Dé d'Or de la Haute Couture" en 1976 et la Légion d’Honneur en 1980 au titre de Chevalier. Devenue présidente de la Chambre Syndicale de la Couture Parisienne, elle est aussi considérée par Bill Blass comme celle "
dans les mains [de qui] la mode devient réellement un art" (1).
Ascension et chute
Une reconnaissance unanime de ses pairs qui a permis à Madame Grès d'être choisie par la Fondation Ford en 1956 pour un voyage d'étude en Inde, dans le but de trouver des techniques pour adapter au mieux les tissages indiens au marché Européen. Mais le séjour s'avère plutôt être, pour elle, une source d'inspiration au moins aussi fructueuse que la sculpture gréco-romaine. Formes nouvelles, tissus aérés, parfums exotiques sont autant de rencontres déterminantes qui la mèneront non seulement à créer Cabochard, son célèbre parfum, mais aussi à imaginer d'autres formes et d'autres couleurs de robes. Des tenues de plus en plus ajourées laissent voir les corps et, après le dos,
ce sont le ventre et les hanches qui sont mis à nus. Les tissus, déjà colorés, deviennent plus riches : mélange de tons, lamage d'or, pourpre, Madame Grès multiplie les commandes particulières pour confectionner des pièces uniques. Et certaines robes portent les traces d'un intérêt certain pour la mode traditionnelle orientale. Des manches amples, des vêtements aux allures de kimonos, Madame Grès ne cesse de varier les formes, avec pour seul fil conducteur l'élégance.
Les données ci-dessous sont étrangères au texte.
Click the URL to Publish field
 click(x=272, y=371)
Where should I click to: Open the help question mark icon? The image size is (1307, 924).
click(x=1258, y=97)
Mais comme si elle avait brillé trop vite, trop haut, la couturière a connu une chute aussi fulgurante que son ascension. En 1984, deux ans après avoir cédé son affaire de parfums, Madame Grès se voit obligée de céder sa maison de Haute-Couture à Bernard Tapie, qui la revend lui-même en 1987 au groupe Jacques Esterel. La même année, croulant sous les dettes, la maison Grès est exclue de la Chambre Syndicale de la Haute-Couture et la créatrice assiste, médusée, à la liquidation de ses ateliers : les tissus comme les créations sont déchirés et mis dans des sacs poubelles, les meubles et mannequins de bois sont détruits à coups de hache. La négation de toute une vie d'artiste. Dès lors, Madame Grès quitte Paris avec sa fille et redevient, dans une maison de retraite du sud de la France, la Germaine Emilie Krebs dont la mort quasi anonyme en novembre 1993 ne sera connue du grand public qu'un an après.